• YOUR TASK: Check every line of the records below for the string "Given" and copy the ones that have it.

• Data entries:
● ● ● ● ●

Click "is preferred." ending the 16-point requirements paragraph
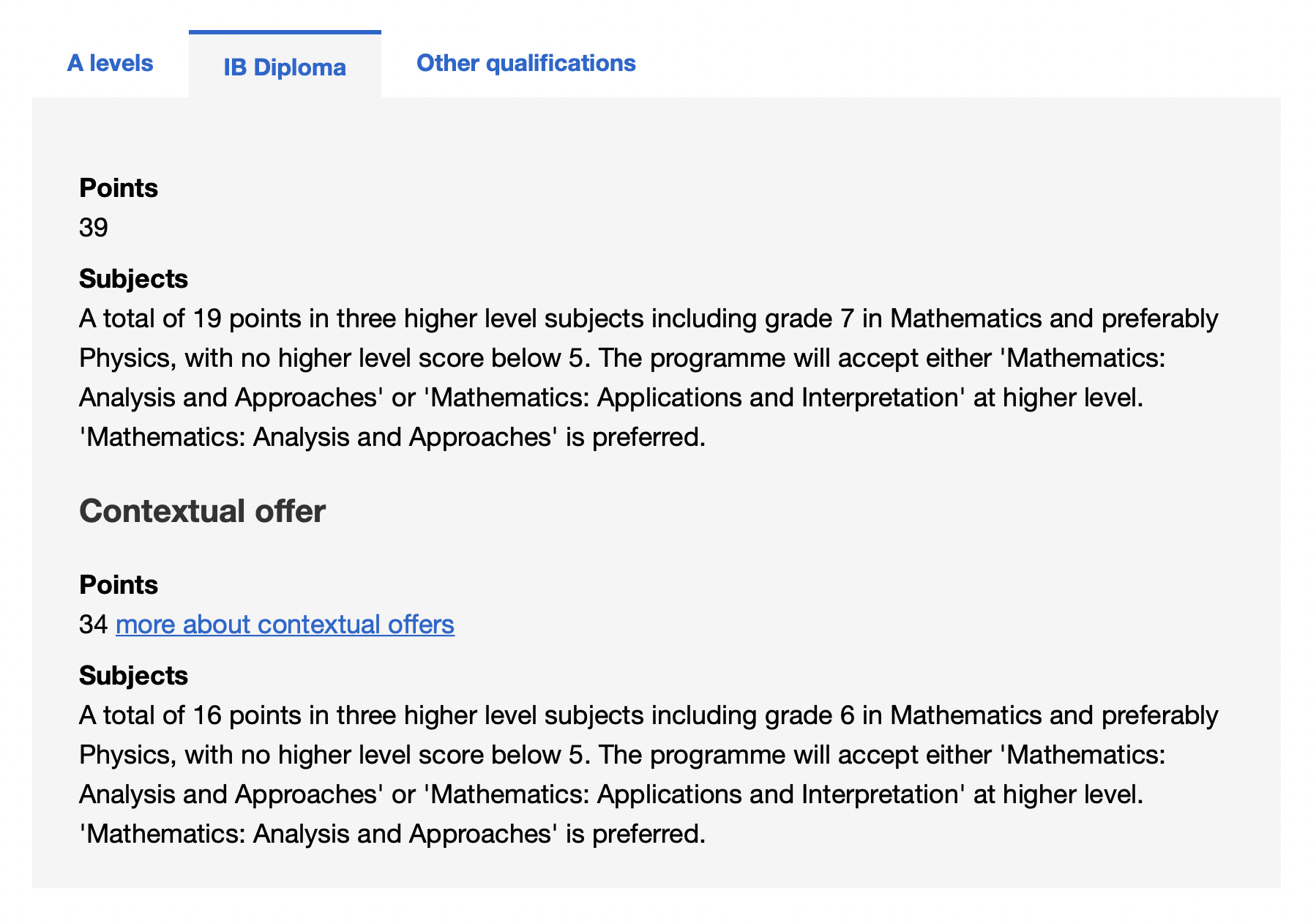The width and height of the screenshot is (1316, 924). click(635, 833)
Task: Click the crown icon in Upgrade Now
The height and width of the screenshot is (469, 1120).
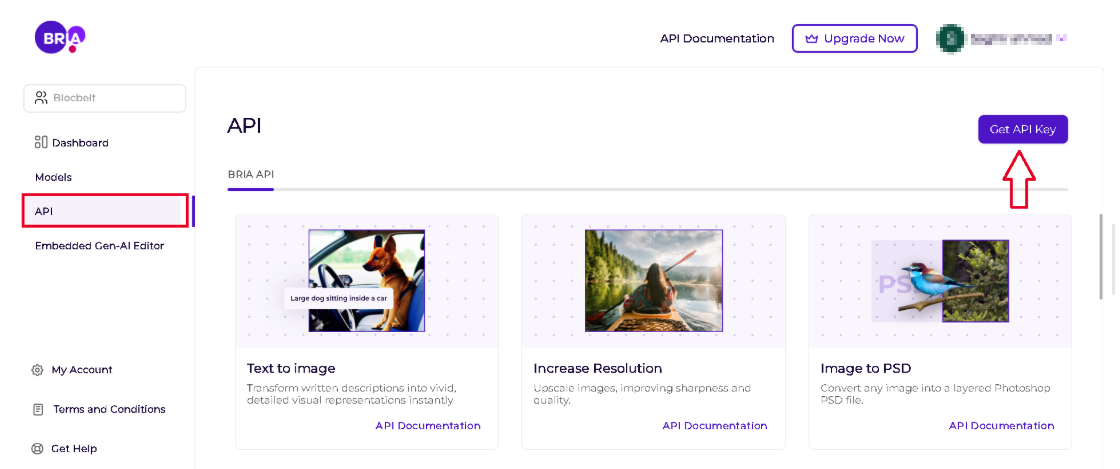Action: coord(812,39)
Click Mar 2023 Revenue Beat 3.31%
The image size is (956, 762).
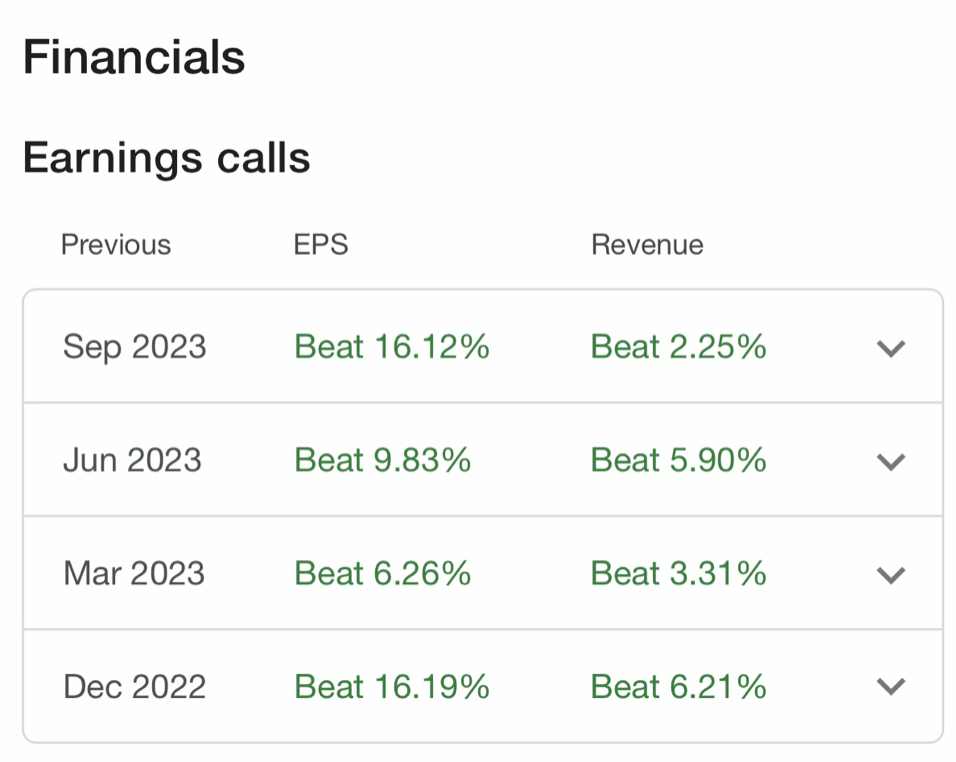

● ● ● ● ●

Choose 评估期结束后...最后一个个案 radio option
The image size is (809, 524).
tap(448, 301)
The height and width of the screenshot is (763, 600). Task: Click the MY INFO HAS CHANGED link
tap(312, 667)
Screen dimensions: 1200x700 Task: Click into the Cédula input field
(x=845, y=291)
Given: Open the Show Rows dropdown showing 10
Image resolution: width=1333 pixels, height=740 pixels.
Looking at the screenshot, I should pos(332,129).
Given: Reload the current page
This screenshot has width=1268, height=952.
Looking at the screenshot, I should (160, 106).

● ● ● ● ●

• RESULT OF THIS EXERCISE:
Given: Open the Show Rows dropdown showing 10
Given: Reload the current page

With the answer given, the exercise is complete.